This operation is called horizontal sum. Say you have a vector v={x0,x1,x2,x3,x4,x5,x6,x7}
. First, extract the high/low parts so you have w1={x0,x1,x2,x3}
and w2={x4,x5,x6,x7}
. Now call _mm_hadd_ps(w1, w2)
, which gives: tmp1={x0+x1,x2+x3,x4+x5,x6+x7}
. Again, _mm_hadd_ps(tmp1,tmp1)
gives tmp2={x0+x1+x2+x3,x4+x5+x6+x7,...}
. One last time, _mm_hadd_ps(tmp2,tmp2)
gives tmp3={x0+x1+x2+x3+x4+x5+x6+x7,...}
. You could also replace the first _mm_hadd_ps
with a simple _mm_add_ps
.
This is all untested and written from the doc. And no promise on the speed either...

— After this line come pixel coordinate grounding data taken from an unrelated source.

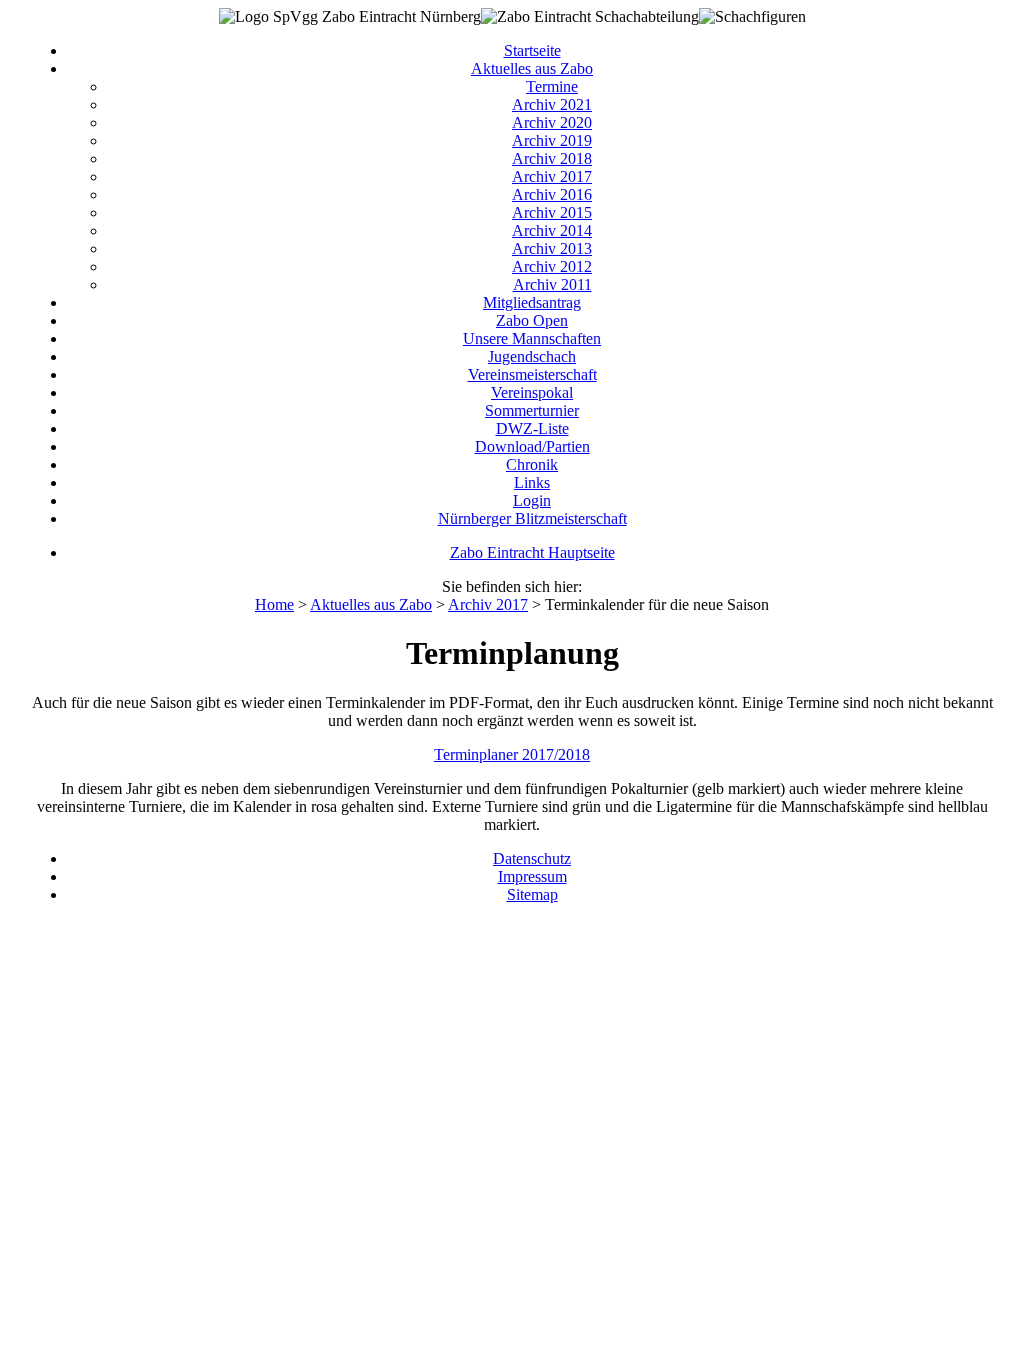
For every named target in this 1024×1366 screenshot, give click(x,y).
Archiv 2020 (552, 122)
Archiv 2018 (552, 158)
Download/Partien (532, 446)
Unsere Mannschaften (532, 338)
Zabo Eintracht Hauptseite (532, 552)
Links (532, 482)
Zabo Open (532, 320)
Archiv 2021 (552, 104)
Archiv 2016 (552, 194)
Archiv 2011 (552, 284)
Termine (552, 86)
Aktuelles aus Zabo (532, 68)
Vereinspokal (532, 392)
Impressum (532, 876)
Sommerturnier (532, 410)
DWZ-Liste (532, 428)
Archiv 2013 (552, 248)
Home (274, 604)
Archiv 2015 (552, 212)
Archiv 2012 (552, 266)
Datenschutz (532, 858)
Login (532, 500)
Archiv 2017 (552, 176)
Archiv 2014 (552, 230)
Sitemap (532, 894)
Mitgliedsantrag (532, 302)
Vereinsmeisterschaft (532, 374)
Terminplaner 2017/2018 (512, 754)
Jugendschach (532, 356)
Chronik (532, 464)
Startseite (532, 50)
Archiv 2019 (552, 140)
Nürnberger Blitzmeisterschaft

Someone on the Intel forum shows another variant (look for HsumAvxFlt
).
We can also look at what gcc suggests by compiling this code with gcc test.c -Ofast -mavx2 -S
float f(float*t){
t=(float*)__builtin_assume_aligned(t,32);
float r=0;
for(int i=0;i<8;i++)
r+=t[i];
return r;
}
The generated test.s
contains:
vhaddps %ymm0, %ymm0, %ymm0
vhaddps %ymm0, %ymm0, %ymm1
vperm2f128 $1, %ymm1, %ymm1, %ymm0
vaddps %ymm1, %ymm0, %ymm0
I am a bit surprised the last instruction isn't vaddss
, but I guess it doesn't matter much.